Results from BLP demand estimation.

Attributes:

Name Type Description
linear_params Series

Linear parameter estimates (β, α).

nonlinear_params Series

Nonlinear parameter estimates (σ, random coefficient std devs).

se_linear Series

Standard errors for linear parameters.

se_nonlinear Series

Standard errors for nonlinear parameters.

mean_utility Series

Estimated mean utility δ for each product-market.

own_elasticities Series

Own-price elasticities for each product-market.

n_markets int

Number of markets.

n_products int

Total number of product-market observations.

gmm_objective float

Value of the GMM objective at the optimum.

converged bool

Whether the outer-loop optimization converged.

summary

summary() -> str

Return a formatted summary of BLP estimation results.

elasticity_matrix

elasticity_matrix(market_id=None) -> DataFrame

Return the full own- and cross-price elasticity matrix for a market.

Parameters:

Name Type Description Default
market_id hashable

Market to return. If None, returns the first market.

None

Returns:

Type Description
DataFrame

(J_m x J_m) elasticity matrix with product labels.

diversion_ratios

diversion_ratios(market_id=None) -> DataFrame

Compute diversion ratios for a given market.

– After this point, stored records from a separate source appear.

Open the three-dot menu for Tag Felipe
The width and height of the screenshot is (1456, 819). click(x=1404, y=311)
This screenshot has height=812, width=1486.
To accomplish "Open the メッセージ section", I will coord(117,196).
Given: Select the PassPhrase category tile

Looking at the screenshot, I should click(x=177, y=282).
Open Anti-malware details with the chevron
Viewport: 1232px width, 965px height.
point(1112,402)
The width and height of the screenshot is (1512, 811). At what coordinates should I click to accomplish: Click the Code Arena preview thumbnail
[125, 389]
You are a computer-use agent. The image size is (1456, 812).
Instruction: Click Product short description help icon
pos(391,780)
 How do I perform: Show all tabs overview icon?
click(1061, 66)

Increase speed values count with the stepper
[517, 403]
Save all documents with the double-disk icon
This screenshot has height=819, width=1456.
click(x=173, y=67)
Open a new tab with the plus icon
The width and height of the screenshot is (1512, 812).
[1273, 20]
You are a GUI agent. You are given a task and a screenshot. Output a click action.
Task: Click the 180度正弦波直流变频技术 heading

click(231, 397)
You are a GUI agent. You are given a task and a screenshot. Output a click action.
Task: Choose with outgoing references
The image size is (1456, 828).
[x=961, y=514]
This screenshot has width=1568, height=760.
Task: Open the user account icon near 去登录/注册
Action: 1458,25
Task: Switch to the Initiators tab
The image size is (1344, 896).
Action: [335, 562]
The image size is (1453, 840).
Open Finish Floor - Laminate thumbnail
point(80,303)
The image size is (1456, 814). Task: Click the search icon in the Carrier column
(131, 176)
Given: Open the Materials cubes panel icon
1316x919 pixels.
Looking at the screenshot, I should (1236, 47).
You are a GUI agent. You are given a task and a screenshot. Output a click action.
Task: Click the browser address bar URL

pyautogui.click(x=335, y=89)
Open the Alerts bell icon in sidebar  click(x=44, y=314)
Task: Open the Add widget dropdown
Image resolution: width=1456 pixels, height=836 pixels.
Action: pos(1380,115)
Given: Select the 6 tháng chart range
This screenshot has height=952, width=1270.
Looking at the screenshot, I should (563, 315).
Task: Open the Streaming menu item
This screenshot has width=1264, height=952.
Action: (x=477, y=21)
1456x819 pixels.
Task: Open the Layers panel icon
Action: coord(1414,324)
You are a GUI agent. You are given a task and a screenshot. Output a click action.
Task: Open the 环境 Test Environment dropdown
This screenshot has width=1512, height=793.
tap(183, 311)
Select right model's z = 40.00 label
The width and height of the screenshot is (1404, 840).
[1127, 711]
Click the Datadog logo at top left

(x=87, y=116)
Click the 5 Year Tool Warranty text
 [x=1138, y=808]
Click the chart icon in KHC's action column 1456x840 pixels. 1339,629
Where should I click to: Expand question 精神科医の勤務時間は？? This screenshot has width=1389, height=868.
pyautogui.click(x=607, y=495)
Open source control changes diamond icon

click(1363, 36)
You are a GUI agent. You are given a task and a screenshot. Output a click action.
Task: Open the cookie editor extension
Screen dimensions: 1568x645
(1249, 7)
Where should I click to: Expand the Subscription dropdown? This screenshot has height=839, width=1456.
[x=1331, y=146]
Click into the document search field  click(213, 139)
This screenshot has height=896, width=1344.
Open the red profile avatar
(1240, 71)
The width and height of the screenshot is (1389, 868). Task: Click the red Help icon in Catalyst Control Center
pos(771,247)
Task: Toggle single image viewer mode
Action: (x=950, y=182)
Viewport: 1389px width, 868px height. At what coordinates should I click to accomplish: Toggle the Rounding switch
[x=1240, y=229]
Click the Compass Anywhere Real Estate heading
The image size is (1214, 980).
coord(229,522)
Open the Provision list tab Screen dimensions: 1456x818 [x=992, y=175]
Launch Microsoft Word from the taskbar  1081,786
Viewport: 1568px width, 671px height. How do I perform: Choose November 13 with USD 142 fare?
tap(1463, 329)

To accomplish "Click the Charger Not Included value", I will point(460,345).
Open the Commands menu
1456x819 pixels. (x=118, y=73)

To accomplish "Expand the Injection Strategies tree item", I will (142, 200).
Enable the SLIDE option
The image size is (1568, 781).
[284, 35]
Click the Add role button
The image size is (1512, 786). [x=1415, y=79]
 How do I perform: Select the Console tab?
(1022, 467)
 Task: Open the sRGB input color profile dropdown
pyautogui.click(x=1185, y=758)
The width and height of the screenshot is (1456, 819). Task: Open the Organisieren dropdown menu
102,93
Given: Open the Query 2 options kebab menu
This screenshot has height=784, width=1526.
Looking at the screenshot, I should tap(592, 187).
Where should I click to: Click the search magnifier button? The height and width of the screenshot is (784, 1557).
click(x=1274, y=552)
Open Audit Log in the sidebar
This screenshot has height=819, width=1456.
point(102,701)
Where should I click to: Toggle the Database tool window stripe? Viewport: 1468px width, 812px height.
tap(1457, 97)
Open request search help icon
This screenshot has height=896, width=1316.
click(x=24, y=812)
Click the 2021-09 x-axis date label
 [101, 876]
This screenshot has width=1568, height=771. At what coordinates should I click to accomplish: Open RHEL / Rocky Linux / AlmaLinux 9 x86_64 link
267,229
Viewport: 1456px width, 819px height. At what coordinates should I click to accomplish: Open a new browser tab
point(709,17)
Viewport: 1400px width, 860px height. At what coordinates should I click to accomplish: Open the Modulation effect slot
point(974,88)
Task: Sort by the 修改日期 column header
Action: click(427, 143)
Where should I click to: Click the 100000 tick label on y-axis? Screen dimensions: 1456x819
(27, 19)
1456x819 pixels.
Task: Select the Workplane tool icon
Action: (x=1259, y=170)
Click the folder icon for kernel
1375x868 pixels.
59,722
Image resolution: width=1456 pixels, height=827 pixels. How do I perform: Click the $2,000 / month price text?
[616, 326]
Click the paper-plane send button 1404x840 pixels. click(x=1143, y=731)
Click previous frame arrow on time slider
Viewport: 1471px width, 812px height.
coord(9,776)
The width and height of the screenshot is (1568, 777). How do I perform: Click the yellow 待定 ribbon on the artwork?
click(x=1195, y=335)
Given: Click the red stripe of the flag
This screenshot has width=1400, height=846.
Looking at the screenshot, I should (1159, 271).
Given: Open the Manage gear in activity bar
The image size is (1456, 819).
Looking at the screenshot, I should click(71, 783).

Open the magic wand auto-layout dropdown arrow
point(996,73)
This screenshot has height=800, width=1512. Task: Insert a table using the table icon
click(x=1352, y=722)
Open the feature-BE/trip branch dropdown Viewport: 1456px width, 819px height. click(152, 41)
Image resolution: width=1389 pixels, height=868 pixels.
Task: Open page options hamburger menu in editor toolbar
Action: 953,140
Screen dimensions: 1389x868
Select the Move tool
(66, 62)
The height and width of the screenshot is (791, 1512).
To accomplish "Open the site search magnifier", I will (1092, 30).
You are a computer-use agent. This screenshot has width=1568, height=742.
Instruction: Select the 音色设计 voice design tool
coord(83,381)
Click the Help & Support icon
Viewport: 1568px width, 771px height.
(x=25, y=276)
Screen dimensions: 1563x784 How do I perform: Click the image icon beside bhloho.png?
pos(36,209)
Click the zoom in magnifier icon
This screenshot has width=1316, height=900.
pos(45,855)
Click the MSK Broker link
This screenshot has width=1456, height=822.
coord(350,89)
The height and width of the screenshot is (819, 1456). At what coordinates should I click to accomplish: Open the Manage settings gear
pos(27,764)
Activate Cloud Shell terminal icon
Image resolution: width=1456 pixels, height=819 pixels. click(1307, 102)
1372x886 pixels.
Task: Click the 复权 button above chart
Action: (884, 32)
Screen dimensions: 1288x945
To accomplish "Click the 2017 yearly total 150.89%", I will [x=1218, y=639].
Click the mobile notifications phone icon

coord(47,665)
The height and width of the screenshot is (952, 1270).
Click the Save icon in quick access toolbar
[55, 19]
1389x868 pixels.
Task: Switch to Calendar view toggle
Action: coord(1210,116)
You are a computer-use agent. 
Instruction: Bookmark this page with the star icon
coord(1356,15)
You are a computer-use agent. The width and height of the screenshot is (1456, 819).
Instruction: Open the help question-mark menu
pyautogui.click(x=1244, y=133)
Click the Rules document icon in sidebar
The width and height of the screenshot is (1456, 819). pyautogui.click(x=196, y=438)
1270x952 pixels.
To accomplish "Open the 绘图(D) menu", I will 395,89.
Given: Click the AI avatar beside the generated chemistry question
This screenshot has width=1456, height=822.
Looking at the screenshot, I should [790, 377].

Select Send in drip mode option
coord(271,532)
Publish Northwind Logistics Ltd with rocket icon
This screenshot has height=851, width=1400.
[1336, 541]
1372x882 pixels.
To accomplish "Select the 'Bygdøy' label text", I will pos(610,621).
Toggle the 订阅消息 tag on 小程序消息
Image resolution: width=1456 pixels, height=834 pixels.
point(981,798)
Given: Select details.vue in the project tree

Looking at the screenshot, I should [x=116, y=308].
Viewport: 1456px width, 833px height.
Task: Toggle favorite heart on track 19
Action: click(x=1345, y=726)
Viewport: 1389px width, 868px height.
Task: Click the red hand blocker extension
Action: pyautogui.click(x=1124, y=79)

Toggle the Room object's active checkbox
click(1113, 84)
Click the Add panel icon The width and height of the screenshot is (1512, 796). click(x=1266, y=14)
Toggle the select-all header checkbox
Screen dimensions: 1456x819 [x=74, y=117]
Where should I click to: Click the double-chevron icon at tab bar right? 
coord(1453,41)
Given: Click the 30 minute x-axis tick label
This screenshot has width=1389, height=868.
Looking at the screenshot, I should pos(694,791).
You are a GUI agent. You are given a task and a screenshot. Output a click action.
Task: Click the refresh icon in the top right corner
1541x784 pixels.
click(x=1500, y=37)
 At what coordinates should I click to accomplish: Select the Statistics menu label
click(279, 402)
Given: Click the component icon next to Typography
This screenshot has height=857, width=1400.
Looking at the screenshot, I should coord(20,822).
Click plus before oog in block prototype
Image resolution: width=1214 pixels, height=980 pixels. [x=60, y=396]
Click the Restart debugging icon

Diversion ratio D_{jk} = fraction of consumers leaving product j that switch to product k (rather than the outside option or other products). D_{jk} = (ds_k/dp_j) / (-ds_j/dp_j).

With logit-type models this simplifies to cross-elasticity ratios adjusted by shares.

Parameters:

Name Type Description Default
market_id hashable

Market to compute for. If None, uses the first market.

None

Returns:

Type Description
DataFrame

to_econometric_results

to_econometric_results() -> EconometricResults

Convert to a standard EconometricResults object.

ProductionResult

Bases: EconometricResults

Result object for production function estimation.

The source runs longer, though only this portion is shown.